In one of the worst cases, £1.2million given to Sierra Leone by the Department for International Development (DfID) to “support peacekeeping” was stolen by the country’s “top brass” and spent on plasma television sets, hunting rifles and other consumer items.
Other examples include £16.5million allegedly stolen by ministers in Uganda and £800,000 intended for schools in Kenya stolen by education ministers.
DfID is said to be fully aware of the thefts, but regards the losses as being “within reason”. Details of the embezzlement will reopen the debate over the Government’s decision to increase DfID’s £7.3billion budget at a time of cuts.
In August, 2009, a secret cable from the US embassy in Freetown reported “deep corruption” within Sierra Leone’s defence ministry, “primarily through pocketing of enlisted members’ salaries”.
June Carter Perry, the US ambassador, wrote: “The British envoy revealed that the GoSL (Government of Sierra Leone) demanded a $4 million [£2.46million] contribution from the UK for the Ministry of Defense to support peacekeeping.
“Upon examination, the British discovered that half of the funds were for the personal use of the minister [Palo Conteh] and top brass. Items such as 36 plasma TVs and hunting rifles for the minister’s own use were included.”
Two months later, the US embassy in Nairobi reported that £800,000 from two educational support programmes funded by DfID and the World Bank had been “misappropriated” by officials working for Kenya’s education ministry, leading to the suspension of 25 staff. Separately,textbooks valued at £10.6million had been “lost” to “fraud, theft, and destruction” over the previous four years.

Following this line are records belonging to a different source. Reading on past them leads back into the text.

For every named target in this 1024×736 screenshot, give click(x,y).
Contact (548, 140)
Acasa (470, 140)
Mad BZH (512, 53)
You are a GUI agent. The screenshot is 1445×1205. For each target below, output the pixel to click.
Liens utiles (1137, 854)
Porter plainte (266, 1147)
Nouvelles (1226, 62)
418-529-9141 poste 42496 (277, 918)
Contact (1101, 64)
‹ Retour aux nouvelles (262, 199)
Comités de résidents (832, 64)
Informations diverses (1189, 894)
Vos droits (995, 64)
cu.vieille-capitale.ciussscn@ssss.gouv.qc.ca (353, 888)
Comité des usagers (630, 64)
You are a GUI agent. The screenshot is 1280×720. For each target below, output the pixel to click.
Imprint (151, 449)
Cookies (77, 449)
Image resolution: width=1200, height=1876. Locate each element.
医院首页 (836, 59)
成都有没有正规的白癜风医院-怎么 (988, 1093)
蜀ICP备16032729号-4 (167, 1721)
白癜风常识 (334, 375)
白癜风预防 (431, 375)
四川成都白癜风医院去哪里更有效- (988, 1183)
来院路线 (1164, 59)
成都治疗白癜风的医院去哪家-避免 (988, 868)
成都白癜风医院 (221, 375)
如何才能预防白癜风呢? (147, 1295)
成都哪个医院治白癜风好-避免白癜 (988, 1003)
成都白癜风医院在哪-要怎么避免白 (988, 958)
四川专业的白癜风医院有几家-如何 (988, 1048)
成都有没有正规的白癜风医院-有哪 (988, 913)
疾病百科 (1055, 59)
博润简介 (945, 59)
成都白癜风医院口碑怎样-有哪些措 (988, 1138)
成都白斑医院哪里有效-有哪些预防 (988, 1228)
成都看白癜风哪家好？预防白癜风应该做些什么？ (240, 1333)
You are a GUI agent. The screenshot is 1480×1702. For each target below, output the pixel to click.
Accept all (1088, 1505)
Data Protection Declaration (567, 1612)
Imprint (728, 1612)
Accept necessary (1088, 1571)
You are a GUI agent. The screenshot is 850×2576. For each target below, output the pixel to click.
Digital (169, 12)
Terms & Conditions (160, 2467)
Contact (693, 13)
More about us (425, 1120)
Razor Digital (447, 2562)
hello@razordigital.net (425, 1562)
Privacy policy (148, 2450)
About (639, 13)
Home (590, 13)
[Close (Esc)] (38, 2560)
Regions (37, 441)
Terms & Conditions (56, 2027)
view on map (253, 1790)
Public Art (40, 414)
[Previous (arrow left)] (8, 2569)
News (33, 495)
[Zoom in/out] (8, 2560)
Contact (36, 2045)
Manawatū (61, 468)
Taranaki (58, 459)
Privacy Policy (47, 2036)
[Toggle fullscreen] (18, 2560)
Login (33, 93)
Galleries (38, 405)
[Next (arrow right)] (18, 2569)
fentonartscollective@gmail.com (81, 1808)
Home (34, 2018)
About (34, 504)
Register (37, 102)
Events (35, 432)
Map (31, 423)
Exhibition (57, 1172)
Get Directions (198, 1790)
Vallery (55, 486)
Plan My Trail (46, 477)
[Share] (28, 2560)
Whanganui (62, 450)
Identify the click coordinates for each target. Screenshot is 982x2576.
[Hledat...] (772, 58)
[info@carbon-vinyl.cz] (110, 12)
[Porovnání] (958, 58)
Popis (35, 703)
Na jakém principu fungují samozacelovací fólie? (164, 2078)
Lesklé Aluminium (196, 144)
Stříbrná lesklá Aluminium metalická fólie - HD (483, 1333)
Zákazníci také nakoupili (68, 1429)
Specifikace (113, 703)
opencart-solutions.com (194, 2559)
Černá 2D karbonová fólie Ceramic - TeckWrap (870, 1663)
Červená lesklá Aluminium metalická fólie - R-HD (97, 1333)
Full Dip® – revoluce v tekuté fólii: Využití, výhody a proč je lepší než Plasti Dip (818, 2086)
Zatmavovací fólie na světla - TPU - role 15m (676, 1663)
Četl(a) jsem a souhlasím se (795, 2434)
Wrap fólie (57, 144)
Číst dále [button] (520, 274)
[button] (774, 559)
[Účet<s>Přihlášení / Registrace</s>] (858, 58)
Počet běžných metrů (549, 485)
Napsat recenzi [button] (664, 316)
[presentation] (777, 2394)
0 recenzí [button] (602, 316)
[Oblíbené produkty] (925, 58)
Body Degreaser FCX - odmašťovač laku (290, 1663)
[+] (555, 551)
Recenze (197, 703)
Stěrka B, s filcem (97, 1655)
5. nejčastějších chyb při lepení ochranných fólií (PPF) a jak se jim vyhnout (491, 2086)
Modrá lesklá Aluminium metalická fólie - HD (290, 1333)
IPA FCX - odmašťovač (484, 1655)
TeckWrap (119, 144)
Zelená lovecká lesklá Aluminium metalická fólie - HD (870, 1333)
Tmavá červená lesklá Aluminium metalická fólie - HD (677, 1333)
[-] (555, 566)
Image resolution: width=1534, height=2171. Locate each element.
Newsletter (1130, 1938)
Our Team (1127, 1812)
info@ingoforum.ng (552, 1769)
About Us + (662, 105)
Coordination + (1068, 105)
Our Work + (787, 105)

The embassy noted: “The primary donor, DfID, is reviewing the issue but is not expected to pull funding from the program. DfID considers the Free Education Program to be a major success and the level of losses to be within reason.”
In January last year, senior Ugandan officials were accused of “misusing” £16.5 million allocated to help pay for the 2007 Commonwealth Heads of Government Meeting. US diplomats in Kampala noted that Britain was “deeply angered” by the scandal and was “seriously considering visa restrictions” on the men in question to punish them.